== Segment start ==

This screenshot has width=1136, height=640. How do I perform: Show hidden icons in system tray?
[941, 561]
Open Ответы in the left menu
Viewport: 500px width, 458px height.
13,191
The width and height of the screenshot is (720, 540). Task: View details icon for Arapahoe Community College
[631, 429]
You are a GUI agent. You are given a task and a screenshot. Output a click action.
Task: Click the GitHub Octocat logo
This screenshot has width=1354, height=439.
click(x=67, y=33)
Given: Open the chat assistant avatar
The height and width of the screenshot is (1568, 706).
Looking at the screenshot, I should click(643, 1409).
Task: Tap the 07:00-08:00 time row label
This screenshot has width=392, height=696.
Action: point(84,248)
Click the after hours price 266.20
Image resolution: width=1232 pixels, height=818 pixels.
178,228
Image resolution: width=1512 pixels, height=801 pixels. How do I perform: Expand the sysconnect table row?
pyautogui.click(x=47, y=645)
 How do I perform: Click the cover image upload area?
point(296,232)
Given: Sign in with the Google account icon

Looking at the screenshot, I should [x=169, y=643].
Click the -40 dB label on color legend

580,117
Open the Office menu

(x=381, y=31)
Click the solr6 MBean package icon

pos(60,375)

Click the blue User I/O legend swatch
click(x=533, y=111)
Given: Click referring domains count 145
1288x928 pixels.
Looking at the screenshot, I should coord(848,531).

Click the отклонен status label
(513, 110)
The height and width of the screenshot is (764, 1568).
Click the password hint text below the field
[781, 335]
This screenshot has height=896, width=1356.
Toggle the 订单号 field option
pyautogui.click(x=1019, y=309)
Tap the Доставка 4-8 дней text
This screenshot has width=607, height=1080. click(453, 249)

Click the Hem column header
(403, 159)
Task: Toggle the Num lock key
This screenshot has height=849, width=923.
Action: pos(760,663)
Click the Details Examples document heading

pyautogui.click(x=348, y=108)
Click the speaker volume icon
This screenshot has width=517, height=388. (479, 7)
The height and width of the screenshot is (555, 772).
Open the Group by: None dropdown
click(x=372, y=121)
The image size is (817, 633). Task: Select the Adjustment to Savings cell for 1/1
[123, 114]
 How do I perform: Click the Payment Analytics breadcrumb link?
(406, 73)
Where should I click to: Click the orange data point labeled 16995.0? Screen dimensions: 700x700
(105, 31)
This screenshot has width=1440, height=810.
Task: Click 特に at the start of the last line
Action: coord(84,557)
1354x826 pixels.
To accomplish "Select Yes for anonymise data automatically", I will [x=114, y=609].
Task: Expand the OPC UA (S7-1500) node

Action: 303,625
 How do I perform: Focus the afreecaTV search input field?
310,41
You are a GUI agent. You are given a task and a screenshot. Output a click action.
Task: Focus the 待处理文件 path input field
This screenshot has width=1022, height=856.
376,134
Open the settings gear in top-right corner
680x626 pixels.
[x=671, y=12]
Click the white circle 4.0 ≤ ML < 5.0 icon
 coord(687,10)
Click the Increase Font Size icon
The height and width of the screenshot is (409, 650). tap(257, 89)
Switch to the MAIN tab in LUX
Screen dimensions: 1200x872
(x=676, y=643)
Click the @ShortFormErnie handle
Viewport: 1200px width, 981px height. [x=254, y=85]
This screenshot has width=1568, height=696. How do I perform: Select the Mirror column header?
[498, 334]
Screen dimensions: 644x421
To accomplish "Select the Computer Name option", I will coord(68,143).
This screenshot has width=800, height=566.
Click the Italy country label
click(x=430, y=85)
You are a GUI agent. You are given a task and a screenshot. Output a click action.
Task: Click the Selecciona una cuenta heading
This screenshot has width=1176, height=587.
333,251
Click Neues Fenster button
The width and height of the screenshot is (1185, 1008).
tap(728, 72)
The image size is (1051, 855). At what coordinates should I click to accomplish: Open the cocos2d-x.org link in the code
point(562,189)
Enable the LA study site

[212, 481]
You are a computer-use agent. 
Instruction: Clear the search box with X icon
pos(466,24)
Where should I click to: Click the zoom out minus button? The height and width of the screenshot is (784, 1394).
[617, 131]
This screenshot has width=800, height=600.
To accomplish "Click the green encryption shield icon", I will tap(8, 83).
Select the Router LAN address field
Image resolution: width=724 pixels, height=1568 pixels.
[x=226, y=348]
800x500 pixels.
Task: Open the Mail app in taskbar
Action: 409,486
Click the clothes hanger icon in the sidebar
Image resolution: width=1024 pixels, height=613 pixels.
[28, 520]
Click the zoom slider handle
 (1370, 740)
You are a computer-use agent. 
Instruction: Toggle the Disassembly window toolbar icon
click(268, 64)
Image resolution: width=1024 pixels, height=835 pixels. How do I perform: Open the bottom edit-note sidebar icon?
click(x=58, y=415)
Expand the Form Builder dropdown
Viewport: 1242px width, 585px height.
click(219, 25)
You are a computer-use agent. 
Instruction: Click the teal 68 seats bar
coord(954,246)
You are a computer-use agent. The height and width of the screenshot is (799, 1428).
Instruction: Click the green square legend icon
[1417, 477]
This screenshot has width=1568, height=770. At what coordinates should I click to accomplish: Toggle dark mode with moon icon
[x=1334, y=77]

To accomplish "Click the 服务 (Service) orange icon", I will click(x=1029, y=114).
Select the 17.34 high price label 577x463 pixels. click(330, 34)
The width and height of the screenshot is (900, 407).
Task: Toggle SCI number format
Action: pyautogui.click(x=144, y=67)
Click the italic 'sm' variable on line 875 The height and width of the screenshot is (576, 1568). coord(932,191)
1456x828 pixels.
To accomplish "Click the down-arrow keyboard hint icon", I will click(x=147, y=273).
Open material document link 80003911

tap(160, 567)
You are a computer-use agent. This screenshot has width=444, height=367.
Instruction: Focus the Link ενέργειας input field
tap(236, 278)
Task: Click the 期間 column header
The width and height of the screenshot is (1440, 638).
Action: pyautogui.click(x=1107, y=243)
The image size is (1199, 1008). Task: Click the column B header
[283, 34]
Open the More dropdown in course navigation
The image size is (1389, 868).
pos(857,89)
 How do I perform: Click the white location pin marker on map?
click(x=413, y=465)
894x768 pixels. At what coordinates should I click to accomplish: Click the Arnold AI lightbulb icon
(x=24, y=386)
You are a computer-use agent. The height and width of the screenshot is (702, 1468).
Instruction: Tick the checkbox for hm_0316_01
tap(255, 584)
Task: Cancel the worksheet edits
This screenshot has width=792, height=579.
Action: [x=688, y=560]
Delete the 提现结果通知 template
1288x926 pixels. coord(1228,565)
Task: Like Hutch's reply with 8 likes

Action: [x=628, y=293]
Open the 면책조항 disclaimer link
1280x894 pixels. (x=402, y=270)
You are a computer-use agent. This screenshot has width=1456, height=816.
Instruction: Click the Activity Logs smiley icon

== Segment end ==

Try it: Send back every line of the listing above exactly.

Response area:
This screenshot has width=1136, height=640. How do I perform: Show hidden icons in system tray?
[941, 561]
Open Ответы in the left menu
Viewport: 500px width, 458px height.
13,191
The width and height of the screenshot is (720, 540). Task: View details icon for Arapahoe Community College
[631, 429]
You are a GUI agent. You are given a task and a screenshot. Output a click action.
Task: Click the GitHub Octocat logo
This screenshot has width=1354, height=439.
click(x=67, y=33)
Given: Open the chat assistant avatar
The height and width of the screenshot is (1568, 706).
Looking at the screenshot, I should click(643, 1409).
Task: Tap the 07:00-08:00 time row label
This screenshot has width=392, height=696.
Action: point(84,248)
Click the after hours price 266.20
Image resolution: width=1232 pixels, height=818 pixels.
178,228
Image resolution: width=1512 pixels, height=801 pixels. How do I perform: Expand the sysconnect table row?
pyautogui.click(x=47, y=645)
 How do I perform: Click the cover image upload area?
point(296,232)
Given: Sign in with the Google account icon

Looking at the screenshot, I should [x=169, y=643].
Click the -40 dB label on color legend

580,117
Open the Office menu

(x=381, y=31)
Click the solr6 MBean package icon

pos(60,375)

Click the blue User I/O legend swatch
click(x=533, y=111)
Given: Click referring domains count 145
1288x928 pixels.
Looking at the screenshot, I should coord(848,531).

Click the отклонен status label
(513, 110)
The height and width of the screenshot is (764, 1568).
Click the password hint text below the field
[781, 335]
This screenshot has height=896, width=1356.
Toggle the 订单号 field option
pyautogui.click(x=1019, y=309)
Tap the Доставка 4-8 дней text
This screenshot has width=607, height=1080. click(453, 249)

Click the Hem column header
(403, 159)
Task: Toggle the Num lock key
This screenshot has height=849, width=923.
Action: pos(760,663)
Click the Details Examples document heading

pyautogui.click(x=348, y=108)
Click the speaker volume icon
This screenshot has width=517, height=388. (479, 7)
The height and width of the screenshot is (555, 772).
Open the Group by: None dropdown
click(x=372, y=121)
The image size is (817, 633). Task: Select the Adjustment to Savings cell for 1/1
[123, 114]
 How do I perform: Click the Payment Analytics breadcrumb link?
(406, 73)
Where should I click to: Click the orange data point labeled 16995.0? Screen dimensions: 700x700
(105, 31)
This screenshot has width=1440, height=810.
Task: Click 特に at the start of the last line
Action: coord(84,557)
1354x826 pixels.
To accomplish "Select Yes for anonymise data automatically", I will [x=114, y=609].
Task: Expand the OPC UA (S7-1500) node

Action: 303,625
 How do I perform: Focus the afreecaTV search input field?
310,41
You are a GUI agent. You are given a task and a screenshot. Output a click action.
Task: Focus the 待处理文件 path input field
This screenshot has width=1022, height=856.
376,134
Open the settings gear in top-right corner
680x626 pixels.
[x=671, y=12]
Click the white circle 4.0 ≤ ML < 5.0 icon
 coord(687,10)
Click the Increase Font Size icon
The height and width of the screenshot is (409, 650). tap(257, 89)
Switch to the MAIN tab in LUX
Screen dimensions: 1200x872
(x=676, y=643)
Click the @ShortFormErnie handle
Viewport: 1200px width, 981px height. [x=254, y=85]
This screenshot has width=1568, height=696. How do I perform: Select the Mirror column header?
[498, 334]
Screen dimensions: 644x421
To accomplish "Select the Computer Name option", I will coord(68,143).
This screenshot has width=800, height=566.
Click the Italy country label
click(x=430, y=85)
You are a GUI agent. You are given a task and a screenshot. Output a click action.
Task: Click the Selecciona una cuenta heading
This screenshot has width=1176, height=587.
333,251
Click Neues Fenster button
The width and height of the screenshot is (1185, 1008).
tap(728, 72)
The image size is (1051, 855). At what coordinates should I click to accomplish: Open the cocos2d-x.org link in the code
point(562,189)
Enable the LA study site

[212, 481]
You are a computer-use agent. 
Instruction: Clear the search box with X icon
pos(466,24)
Where should I click to: Click the zoom out minus button? The height and width of the screenshot is (784, 1394).
[617, 131]
This screenshot has width=800, height=600.
To accomplish "Click the green encryption shield icon", I will tap(8, 83).
Select the Router LAN address field
Image resolution: width=724 pixels, height=1568 pixels.
[x=226, y=348]
800x500 pixels.
Task: Open the Mail app in taskbar
Action: 409,486
Click the clothes hanger icon in the sidebar
Image resolution: width=1024 pixels, height=613 pixels.
[28, 520]
Click the zoom slider handle
 (1370, 740)
You are a computer-use agent. 
Instruction: Toggle the Disassembly window toolbar icon
click(268, 64)
Image resolution: width=1024 pixels, height=835 pixels. How do I perform: Open the bottom edit-note sidebar icon?
click(x=58, y=415)
Expand the Form Builder dropdown
Viewport: 1242px width, 585px height.
click(219, 25)
You are a computer-use agent. 
Instruction: Click the teal 68 seats bar
coord(954,246)
You are a computer-use agent. The height and width of the screenshot is (799, 1428).
Instruction: Click the green square legend icon
[1417, 477]
This screenshot has width=1568, height=770. At what coordinates should I click to accomplish: Toggle dark mode with moon icon
[x=1334, y=77]

To accomplish "Click the 服务 (Service) orange icon", I will click(x=1029, y=114).
Select the 17.34 high price label 577x463 pixels. click(330, 34)
The width and height of the screenshot is (900, 407).
Task: Toggle SCI number format
Action: pyautogui.click(x=144, y=67)
Click the italic 'sm' variable on line 875 The height and width of the screenshot is (576, 1568). coord(932,191)
1456x828 pixels.
To accomplish "Click the down-arrow keyboard hint icon", I will click(x=147, y=273).
Open material document link 80003911

tap(160, 567)
You are a computer-use agent. This screenshot has width=444, height=367.
Instruction: Focus the Link ενέργειας input field
tap(236, 278)
Task: Click the 期間 column header
The width and height of the screenshot is (1440, 638).
Action: pyautogui.click(x=1107, y=243)
The image size is (1199, 1008). Task: Click the column B header
[283, 34]
Open the More dropdown in course navigation
The image size is (1389, 868).
pos(857,89)
 How do I perform: Click the white location pin marker on map?
click(x=413, y=465)
894x768 pixels. At what coordinates should I click to accomplish: Click the Arnold AI lightbulb icon
(x=24, y=386)
You are a computer-use agent. The height and width of the screenshot is (702, 1468).
Instruction: Tick the checkbox for hm_0316_01
tap(255, 584)
Task: Cancel the worksheet edits
This screenshot has width=792, height=579.
Action: [x=688, y=560]
Delete the 提现结果通知 template
1288x926 pixels. coord(1228,565)
Task: Like Hutch's reply with 8 likes

Action: [x=628, y=293]
Open the 면책조항 disclaimer link
1280x894 pixels. (x=402, y=270)
You are a computer-use agent. This screenshot has width=1456, height=816.
Instruction: Click the Activity Logs smiley icon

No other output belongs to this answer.